[solved]scraping

system72 · 2025-12-24 22:26:47

hi im getting scraped by several bots that dont know the concept of boundaries, they are even targeting ssh through multiple albeit laughable attempts.. now for everything other than ssh should i setup anubis? i am quite hesitent about this though.. just looking for advice

this is even funnier

Last edited by system72 (2025-12-25 22:43:36)

Succulent of your garden · 2025-12-25 01:01:43

That sound more like a thing of the season: Which is holy days + the new year. it's usually as I know that attacks and hacking get more than usual in this period of the year, because IT guys wanna be with family or do something else and be outside of the job a while. In this case it seems the guy is trying to guess if you have a minecraft server I guess

To be honest if you are not a so know person probably a quick solution is to just turn off your server, that if I'm not wrong you are self hosting right ? and wait until the next year. That's the slot lazzy approach.

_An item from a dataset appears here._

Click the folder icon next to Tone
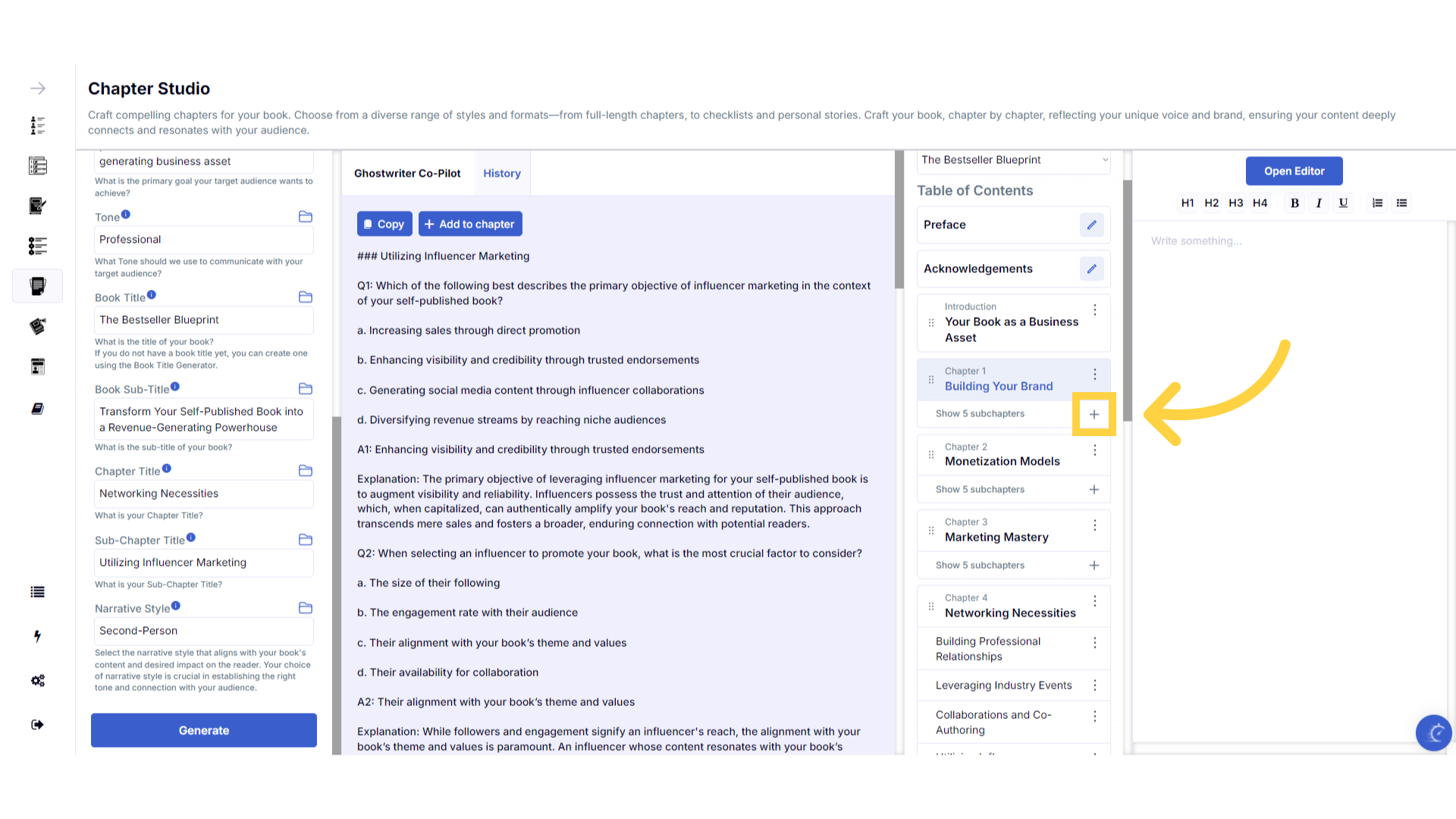Image resolution: width=1456 pixels, height=819 pixels. 306,217
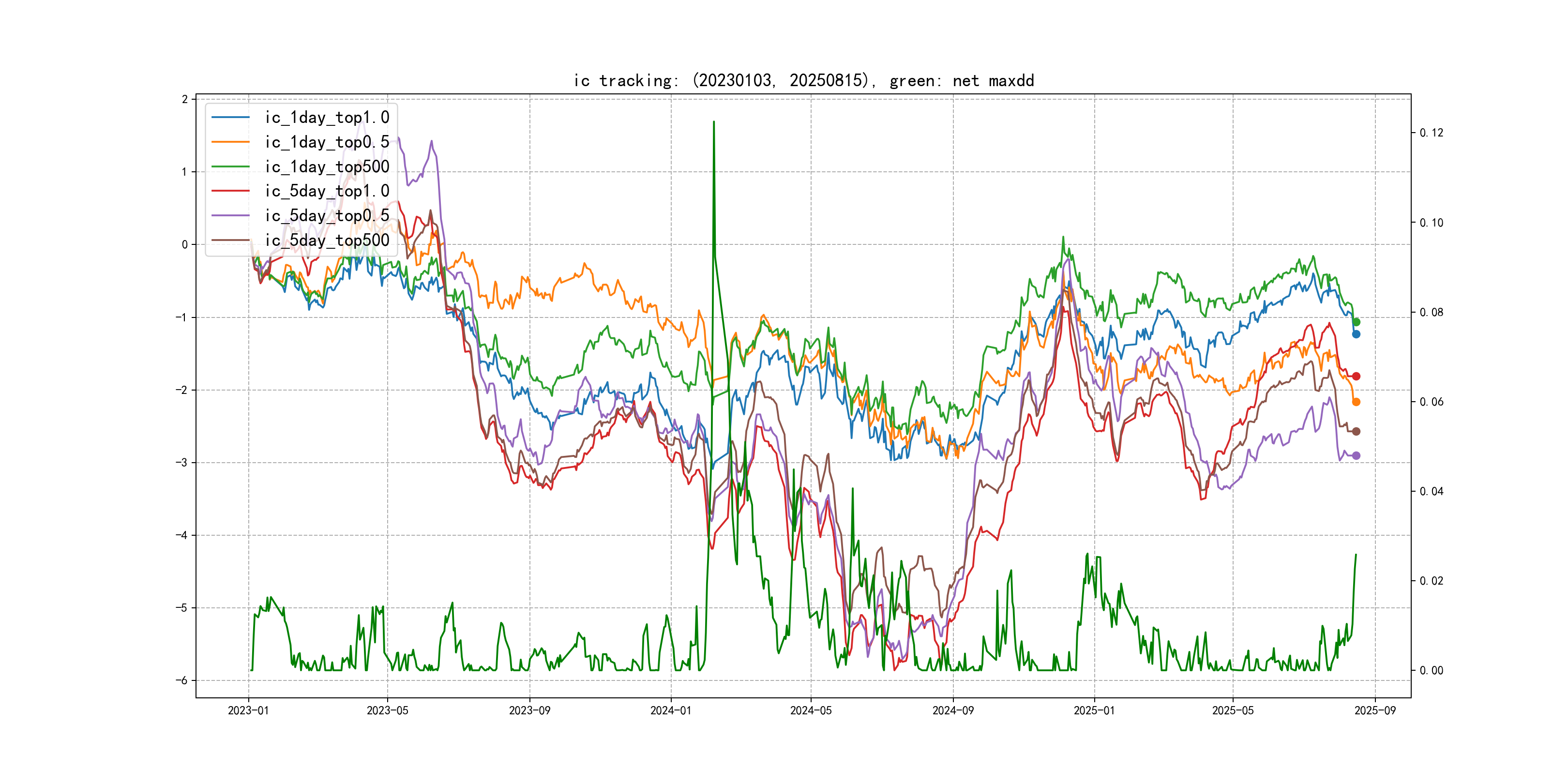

But if you want to increase that, well maybe yeah, I mean it's a good idea to have the anubis thing because it does force to make the proof of work to validate the human in the middle, so a long list of scrapers are not going to pass it, but there is always the chance that a very good scrapper get something, but I think that's not your case because I believe are two types of scrappers:

1) The ones that are scrapping to get the prices of stuff around many stores, or need to get many data to make a data set of something similar.
2) The one that want to hack you in some way.

The minecraft thing suggest the second one in my humble opinion.

Are you using a reverse proxy right ? As I know reverse proxies like cloudflare can be tweak to avoid DDOS attacks. If you are more like into that situation then probably it's better to make some adjustments over the reverse proxy / load balancer. That IP address appears many times ? Or do you have many folks trying to get into minecraft server at the same time ? Then add fail2ban https://en.wikipedia.org/wiki/Fail2ban https://wiki.archlinux.org/title/Fail2ban if you don't have it [ but something tells me that you already have it] and put like 3 or 5 attempts.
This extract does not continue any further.